Wer heute an morgen denkt ist klar im Vorteil. Denn wichtiger denn je ist der behutsame und verantwortungsbewusste Umgang mit der Natur und alles, was uns umgibt, uns erfreut und schlussendlich auch unser Leben sichert. Bäume, Blumen, Wasser, Sonne und Luft. Daneben die großartige Flora und Faune, die uns immer wieder zeigt, wie schön die Erde ist und wie viele Wunder uns immer wieder aufs Neue erfreuen. Umso wichtiger ist es, dies schätzen und lieben zu lernen und dafür zu sorgen, dass wir so wenig wie möglich verunreinigen, verschmutzen und für immer zerstören – und das durch gedankenloses Handeln und Tun. An Nachhaltigkeit zu denken beim täglichen Umgang mit unseren Ressourcen ist das A und O, um ein bewusstes Leben in Einheit mit der Natur zu garantieren. Und das ist leichter, als sich das die Meisten vorstellen.

Heute ist die Zukunft von morgen

Nachhaltiges Denken und Handeln ist im Zeitalter der Umweltbelastung und Verschmutzung, die heute herrscht, wichtiger und essentieller, denn je. Denn die Uhr tickt und die Natur ist äußerst empfindsam. Schon kleinste Eingriffe, die der Menschheit beispielsweise schneller zu großen Profiten verhelfen sollen, zerstören schnell ein ganzes Habitat und selbst bei der Schöpfung neuer Gattungen von unterschiedlichen Futterpflanzen fürs Vieh kann das Ganze, höchst sensible ökologische Gleichgewicht völlig aus dem Ruder geraten. Nachhaltigkeit muss man noch nicht einmal erlernen, sondern ein instinktives Verhalten reicht manchmal schon aus, dass wir genau das Richtige tun. Wir müssen uns nur wieder aufs Wesentliche und Ursprüngliche besinnen und schon geschehen Dinge, die unglaublich wertvoll für unser Natur und unsere Erde sind. So kann man schon mit kleinsten Handlungen, Großes bewirken und sich aktiv am bewussten Umgang mit der Natur beteiligen. Weniger Müll durch Mehrweg-Utensilien, keine Plastiktaschen nutzen, mit dem Wasser im Haushalt sparsam umgehen, weniger Putzmittel und Chemikalien bei Reinigungsarbeiten einsetzen. Den Vorgarten üppig mit Insekten-freundlichen Blumen und Stauden bepflanzen, anstatt durch tote Steingärten ersetzen.

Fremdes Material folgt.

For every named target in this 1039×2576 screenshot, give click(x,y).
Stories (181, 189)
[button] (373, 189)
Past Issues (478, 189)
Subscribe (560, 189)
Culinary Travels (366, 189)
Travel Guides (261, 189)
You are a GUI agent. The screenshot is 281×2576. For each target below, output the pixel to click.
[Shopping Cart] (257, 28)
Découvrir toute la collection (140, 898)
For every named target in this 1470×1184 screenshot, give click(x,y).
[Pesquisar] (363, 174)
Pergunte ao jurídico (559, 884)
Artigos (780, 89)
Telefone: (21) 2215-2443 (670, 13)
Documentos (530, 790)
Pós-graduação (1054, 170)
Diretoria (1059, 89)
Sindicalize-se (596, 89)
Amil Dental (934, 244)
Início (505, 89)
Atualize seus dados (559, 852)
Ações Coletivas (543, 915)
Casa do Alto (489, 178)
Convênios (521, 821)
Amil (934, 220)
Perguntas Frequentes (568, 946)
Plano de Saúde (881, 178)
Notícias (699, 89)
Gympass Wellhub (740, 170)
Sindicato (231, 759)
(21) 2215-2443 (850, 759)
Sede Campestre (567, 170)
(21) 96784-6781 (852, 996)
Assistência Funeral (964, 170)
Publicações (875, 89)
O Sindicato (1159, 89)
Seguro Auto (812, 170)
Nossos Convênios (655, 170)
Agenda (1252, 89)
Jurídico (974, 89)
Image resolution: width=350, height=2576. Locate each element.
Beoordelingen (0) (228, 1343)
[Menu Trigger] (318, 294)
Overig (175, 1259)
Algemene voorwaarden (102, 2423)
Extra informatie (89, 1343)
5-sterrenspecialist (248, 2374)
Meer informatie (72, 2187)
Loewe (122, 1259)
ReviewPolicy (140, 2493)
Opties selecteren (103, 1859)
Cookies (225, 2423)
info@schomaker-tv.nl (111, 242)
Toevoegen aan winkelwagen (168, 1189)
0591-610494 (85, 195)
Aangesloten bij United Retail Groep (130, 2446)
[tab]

Hier kann man noch mehr Wissenswertes zum Thema Nachhaltigkeit erfahren.

Im Haus und vor der Haustüre

Allein im Haushalt selbst kann man sich einige Dinge zugute tun,die äußerst nachhaltig sind. Denn wer beispielsweise sich einen Sodastreamer aufstellt und sich selbst das Trinkwasser herstellt, ist klar auf der nachhaltigeren Seite und spart sich auch noch Arbeit und Geld. Nicht nur das das Schleppen der schweren Wasserkästen entfällt. Auch die Tatsache allein, dass man sich das Trinkwasser selbst herstellen kann und keine PET-Flaschen mehr kaufen muss, die nachweislich höchst gesundheitsgefährdend und eben auch äußerst umweltschädlich sind. Im Zuge Dessen kann man generell so weit es geht ganz auf Plastik verzichten und auf Glasbehälter, wie früher eben, umsteigen. Beim Heizen der Wohnung oder des Hauses kann man auf Pelletheizungen umsteigen, oder auch einen Kamin einsetzen. Das erspart den Einsatz kostbarer Energien und belastet die Umwelt weniger. Auch der Einsatz des Autos sollte für jeden Weg gut überlegt sein: Denn mit dem Fahrrad von A nach B zu fahren ist erstens gesünder und zweitens umweltfreundlicher. Zu Guter Letzt ist auch der Einsatz von Solarzellen und Fotovoltaikanlagen auf Dächern und Co. ein wichtiger Ansatz, nachhaltig zu denken und zu handeln. Denn wer seinen Strom selbst produzieren kann, ist auch hierbei ganz klar im Vorteil.